I’ve always preferred poems that seem to be self-aware, poems that communicate a sense of self-awareness both with and without directly trying to. A poem feels more human and organic when it does that. I feel more invited into that kind of poem, feel a sense of camaraderie with my own weird consciousness, when the speaker moves in an informal and conversational manner from raw perception and everyday whimsy to a door of self-realization that parallels the poem’s playful intelligence and evocative storytelling.
Which if I’m being honest just means I go to poems to be taught something about myself that makes me feel more grounded and connected more intimately to me. I know that seems kind of complex, self-centered, and somewhat masturbatory. And it is.

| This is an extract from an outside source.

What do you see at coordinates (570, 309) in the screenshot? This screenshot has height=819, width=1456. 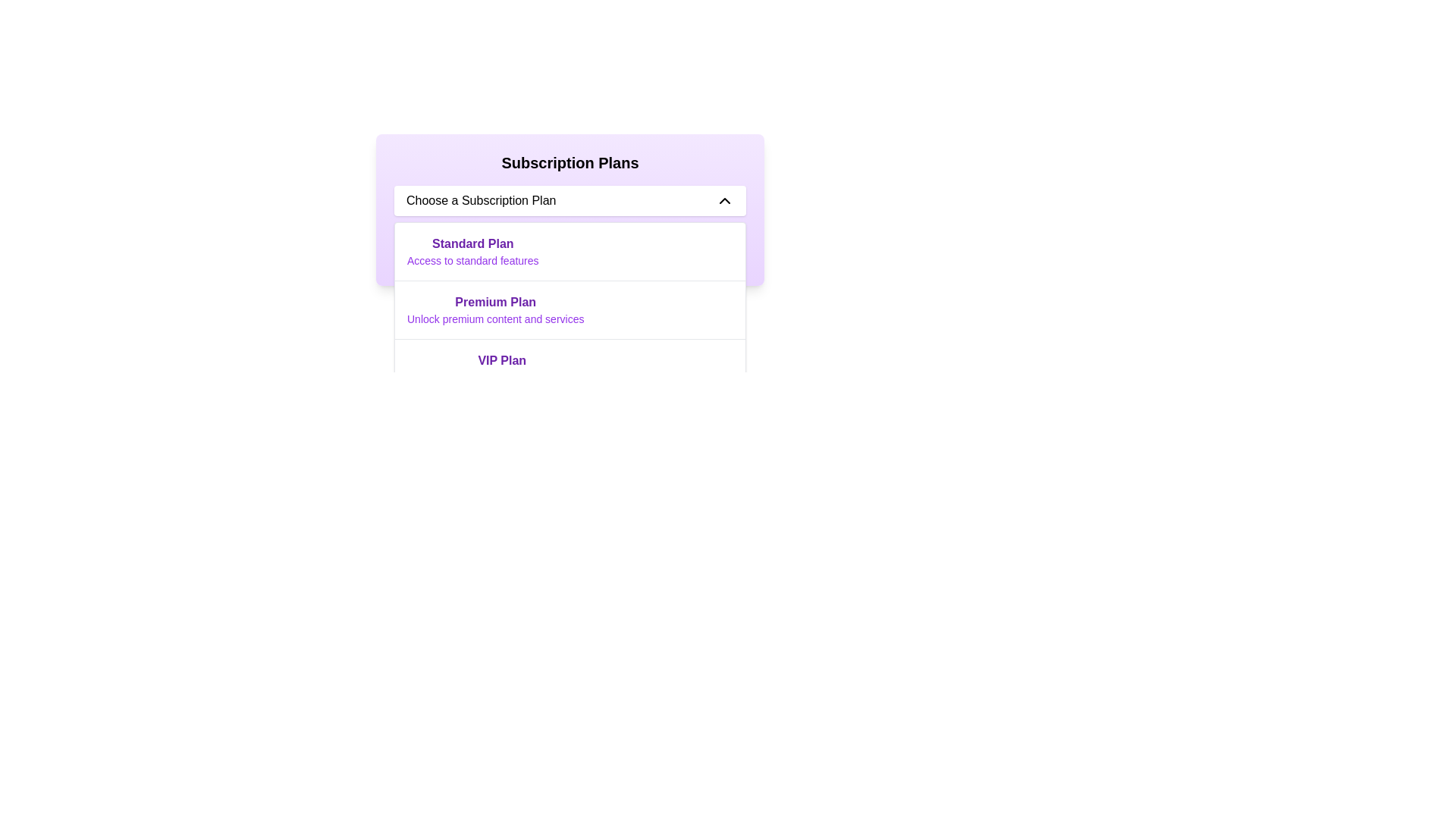 I see `the 'Premium Plan' option in the subscription plan selection interface` at bounding box center [570, 309].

But I guess I just think it’s pretty sweet to read poems that read more communicably as opposed to expressively, and besides, I had to move in that direction to broaden and deepen as a poet.
As for writing the stuff, sure, this participant/observer mode of poetry lifting unconscious material into the conscious requires more work on my part to streamline for relevancy. And it has its downsides, meaning that, like the force of gravity in the life cycle of a star, distilling complex subject matter so slowly and patiently has certainly shifted my interests away from the sudden stardust of mystery, cutting disjunction and non-sequitur, and more toward the long-winded heaviness of self-discovery, logic and reason.
Romance dies in this light. Invalidating conventional mysticism while generating highly realized poems that shed a light on the relationship between the slippery powers of perception and misperception can lead to a shitty social life, as it turns out.
But it fulfills me to know that in the process of making sure my poems are easy for the 8th grader in me to understand, I’ve made sure my poems have made less work for my lay readers. I find the demystifying of conventional poetic subject matter in celebration of the mundane and everyday, endlessly enlightening and worth waking up to, and there’s usually a bit of embarrassing humor to be paradoxically both lifted up, yet grounded by along the way toward a more preferable experience of arriving nowhere and realizing no matter where you go, you’re always moving toward yourself.
It’s in this final mirror-like, and empowering realization while reading or writing a poem where I know poetry can be a way of generating and fine tuning a more understandable and relatable kind of vision that isn’t lost to Ego. It’s in reading and writing this kind of poetry that I learn to be more present.
Regrettably, it’s also why I can read a less realized and so less mature poem and know by it’s peculiar language and logic on the page that it was in its trying really hard to encourage unconsciousness and escapism that it revealed it wanted to move toward meaning and the unpacking of it’s symbols. But that the author just wasn’t ready to comprehend the promise of their own poem yet, and so realize they hadn’t fully understood what they were trying to do and how do you think I know that?